Marche militaire in D major, Op. 51, No. 1 (D.733) [4’29"]
Recorded 17 April, 1942
Rosamunde Overture (Die Zauberharfe) D.644 [9’15"]
Concertgebouw Orchestra of Amsterdam/Willem Mengelberg
All recordings made in the Concertgebouw, Amsterdam by Telefunken and * by Columbia ADD
NAXOS HISTORICAL 8.110864 [68’03"]

 

The recordings collected here were mostly made by Columbia though Telefunken were responsible for a few of them. By the 1940s the German company was achieving some remarkable sonic results. However, on this showing at least, Columbia were pretty successful in capturing Mengelberg and his orchestra in the 1930s.

Though there are no lengthy pieces on offer here Beethoven’s overtures were anything but insubstantial and Mengelberg gives splendid accounts of them.
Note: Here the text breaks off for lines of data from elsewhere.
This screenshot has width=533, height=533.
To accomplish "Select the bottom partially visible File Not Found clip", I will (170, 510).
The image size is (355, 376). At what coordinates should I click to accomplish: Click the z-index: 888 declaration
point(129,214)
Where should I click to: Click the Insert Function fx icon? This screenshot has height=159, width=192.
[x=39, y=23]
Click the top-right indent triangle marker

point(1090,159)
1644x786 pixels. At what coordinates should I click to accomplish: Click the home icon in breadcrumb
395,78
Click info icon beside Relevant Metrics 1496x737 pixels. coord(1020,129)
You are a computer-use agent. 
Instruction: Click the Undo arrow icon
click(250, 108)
Throughout the disc one is conscious of a major musical mind at work.

So, for instance the opening to Coriolan has great power in Mengelberg’s hands while the allegro itself crackles with tension. The reading of Leonore No. 3 is especially successful. The long, brooding introduction is spaciously conceived and the allegro has a real dramatic thrust to it while the coda is properly exultant. I should also say that, thanks to the engineers, there’s an excellent sense of aural space round the distant trumpeter.

Mengelberg gives us a dark and powerful Egmont. Is it fanciful to surmise that this music had a special resonance for these musicians? After all it was written for a play about the sixteenth- and seventeenth-century Revolt of the Netherlands which led to the end of Spanish rule there. This thought struck me throughout this taut performance of the overture but nowhere more so than in the electrifying coda.
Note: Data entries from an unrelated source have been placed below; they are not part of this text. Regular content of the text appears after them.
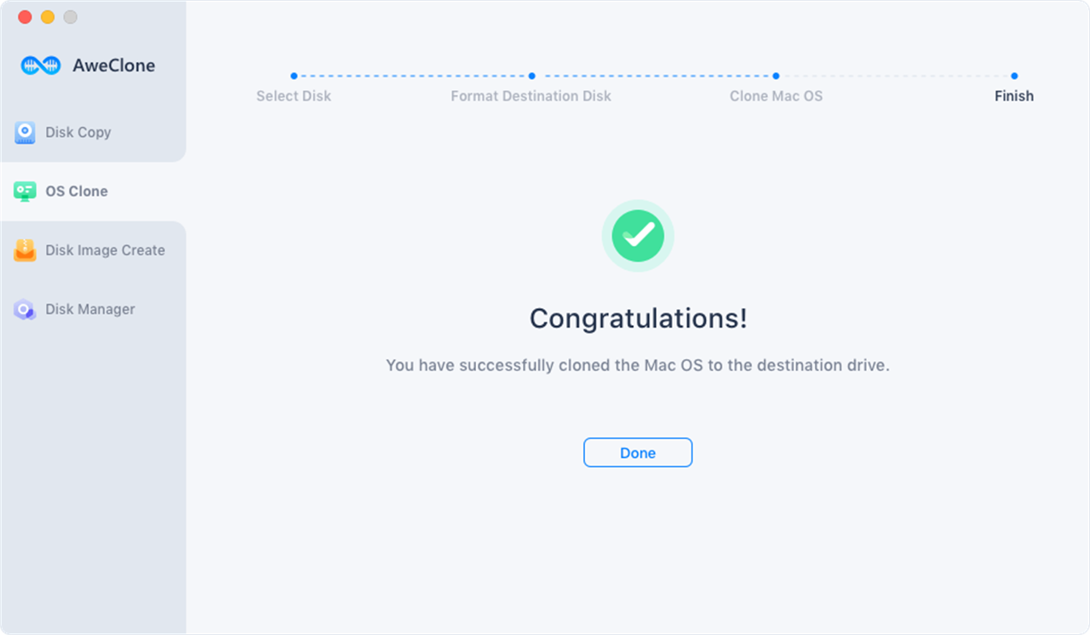Select the Disk Image Create label
The width and height of the screenshot is (1090, 635).
tap(106, 250)
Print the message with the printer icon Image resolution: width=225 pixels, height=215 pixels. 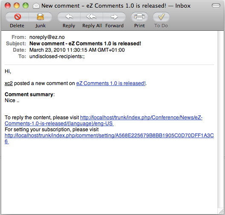pyautogui.click(x=139, y=17)
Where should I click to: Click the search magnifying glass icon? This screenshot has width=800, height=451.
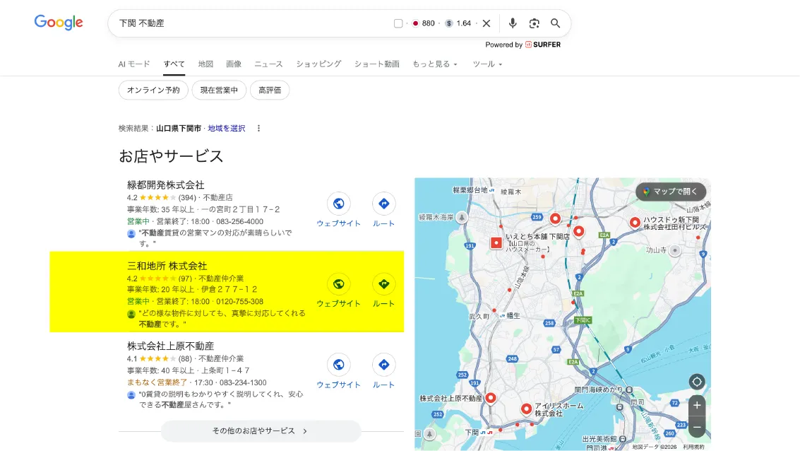tap(556, 23)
I must be quite honest and say that the last four tracks on the disc don’t quite sustain the same level of interest as the overtures. The excerpt from Beethoven’s Eighth is perkily done, albeit with a fair degree of portamento, but one hankers for the complete work (the recording was originally the ‘filler’ for a Cherubini overture.) The marches by Beethoven and Schubert are both of pretty minor interest (though Mengelberg pays both pieces the compliment of playing them for all they’re worth.) The Schubert overture strikes me as rather a dull piece. Mengelberg, a much better judge than me, evidently felt differently and gives it a lithe, spirited reading. Here , as throughout the programme, his interpretative intentions are scrupulously realised by his excellent orchestra.
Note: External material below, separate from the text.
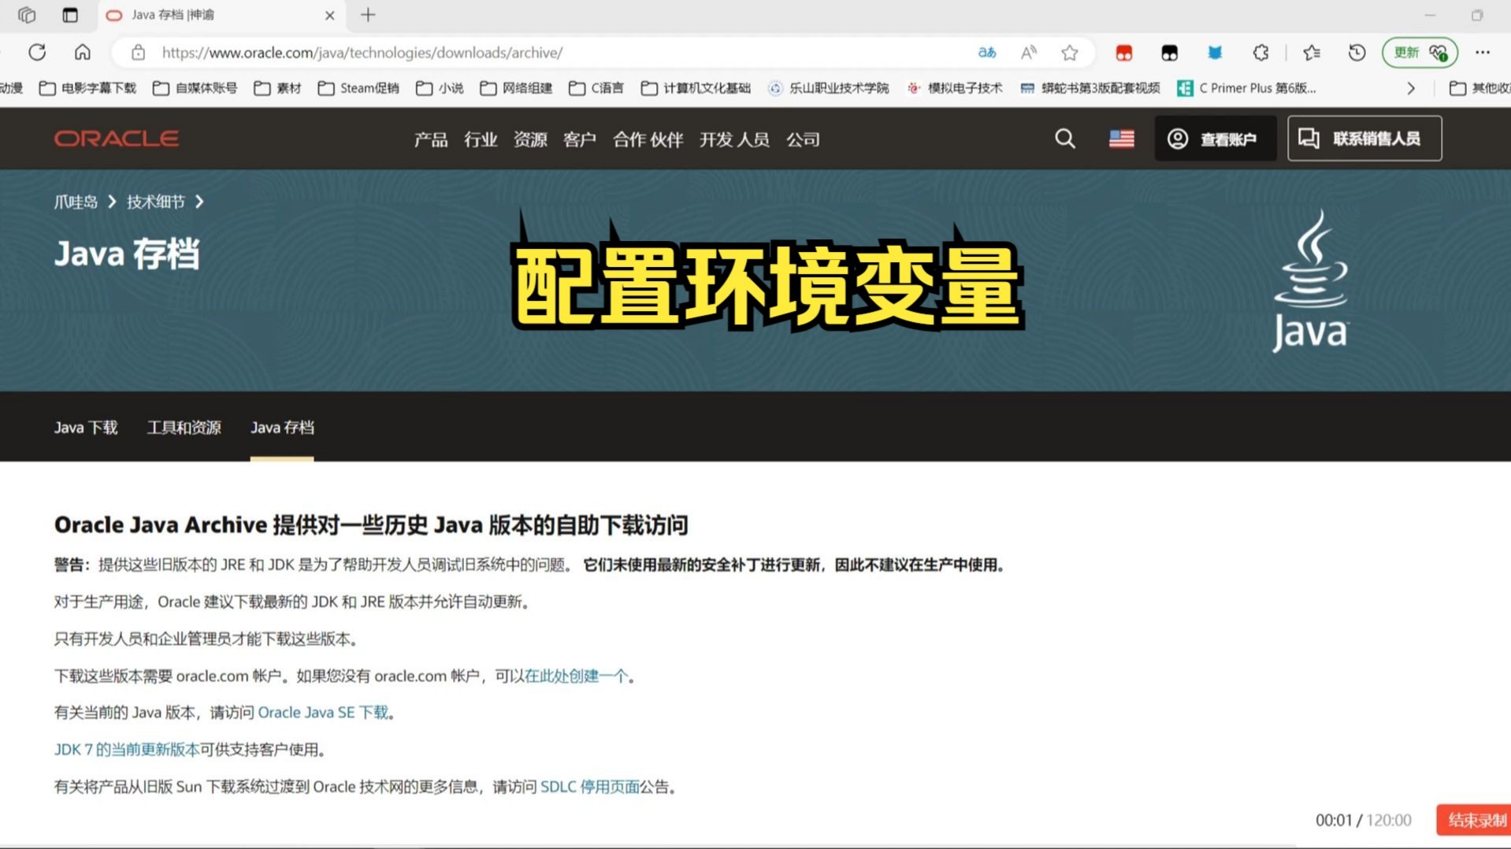Image resolution: width=1511 pixels, height=849 pixels.
Task: Switch to the Java 下载 tab
Action: [86, 428]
The transfers by Mark Obert-Thorn have come up pretty well. Yes, of course, there’s some surface hiss and occasional stridency or minor distortion. However, the transfers have opened up the original recordings very well, I think, and convey a good impression of what Mengelberg, his orchestra and their concert hall must have sounded like. Any sonic limitations did not impede my enjoyment in hearing a master conductor at work and this disc is another in what is becoming an extremely impressive list of Naxos historical issues.